We can imagine how a model with access to the desktop could be interrupted more wreak havoc – for example, by exploiting application vulnerabilities to compromise personal information (or storing chats in plain text). In addition to the software levers it has, the model’s online and app connections could open the door to malicious jailbreakers.

Anthropic does not deny that there is a risk in releasing the new Sonnet 3.5. But the company says the benefits of observing how the model is used in nature ultimately outweigh this risk.

“We believe it is far better to provide access to computers in current, more limited and relatively safer models,” the company wrote. “This means we can begin to observe and learn from any potential problems that arise at this lower level, gradually and simultaneously expanding computer use and security measures.”

Claudius 3.5 Sonnet newClaudius 3.5 Sonnet new

Image credits:Anthropic

Anthropic also says it has taken steps to deter misuse, such as not training the new Sonnet 3.5 on screenshots and user prompts, and preventing the model from accessing the web during training. The company says it has developed classifiers to “keep” 3.5 Sonnet away from actions perceived as high-risk, such as posting on social media, creating accounts, and interacting with government websites.

As the US general election approaches, Anthropic says it is focused on mitigating abuse of its election-related models. The US AI Safety Institute and the UK Safety Institute, two separate but allied government agencies dedicated to assessing the risks of AI models, tested the new Sonnet 3.5 before its deployment.

Anthropic told TechCrunch that it has the ability to restrict access to additional websites and features “if necessary,” to protect against spam, fraud and misinformation, for example. As a security measure, the company keeps all screenshots captured by Computer Use for at least 30 days – a retention period that might alarm some developers.

We asked Anthropic under what circumstances, if any, it would release screenshots to a third party (e.g. law enforcement) if requested, and we will update this post if we receive an answer.

“There is no foolproof method, and we will continually evaluate and iterate our security measures to balance Claude’s capabilities with responsible use,” Anthropic said. “Those who use the computer version of Claude should take necessary precautions to minimize these types of risks, including isolating Claude from particularly sensitive data on their computer.”

Hopefully this will be enough to avoid the worst.

A cheaper model

Today’s headliner might have been the upgraded 3.5 Sonnet model, but Anthropic also said an updated version of Haiku, the cheapest and most efficient model in its Claude series, was in the works. road.

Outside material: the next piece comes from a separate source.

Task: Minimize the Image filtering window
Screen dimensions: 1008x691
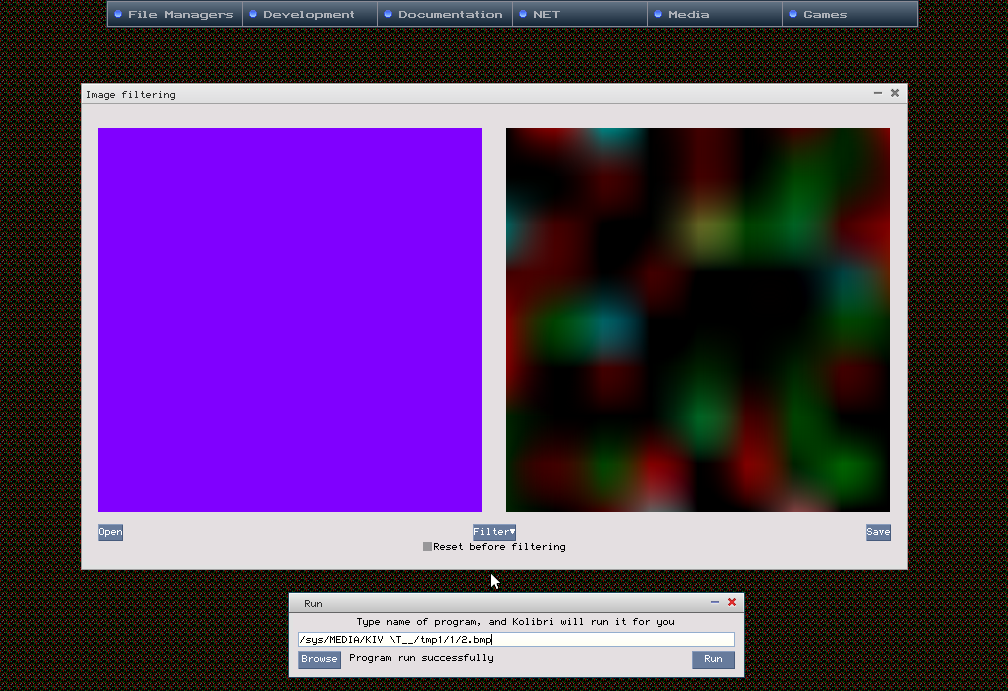Action: point(878,93)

Claude 3.5 Haiku, expected in the coming weeks, will match the performance of Claude 3 Opus, once Anthropic’s cutting-edge model, on some benchmarks at the same cost and “approximate speed” of Claude 3 Haiku.

“With fast speeds, improved instruction tracking, and more precise tool usage, Claude 3.5 Haiku is well-suited for user-facing products, specialized sub-agent tasks, and generating personalized experiences from “huge volumes of data such as purchase history, pricing or inventory data,” Anthropic wrote in a blog post.

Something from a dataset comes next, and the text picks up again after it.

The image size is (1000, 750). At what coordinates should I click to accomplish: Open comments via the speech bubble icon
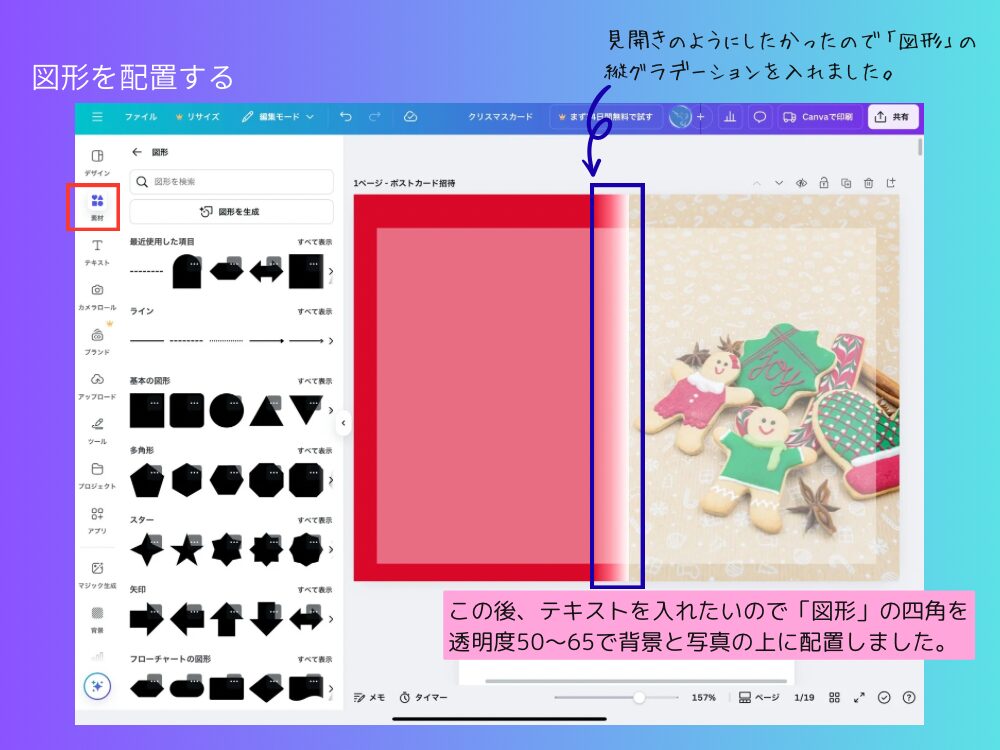[759, 117]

3.5 Haiku will initially be available as a text-only model, then as part of a multimodal package capable of analyzing both text and images.

Claude 3.5 HaikuClaude 3.5 Haiku

3.5 Haiku benchmark performance. Image credits:Anthropic

So once version 3.5 Haiku is available, will there be many reasons to use version 3 Opus? What about 3.5 Opus, the successor to 3 Opus, which Anthropic teased last June?

“All models in the Claude 3 family have their individual uses for customers,” the Anthropic spokesperson said. “Claude 3.5 Opus is on our roadmap and we will be sure to share more as soon as possible.”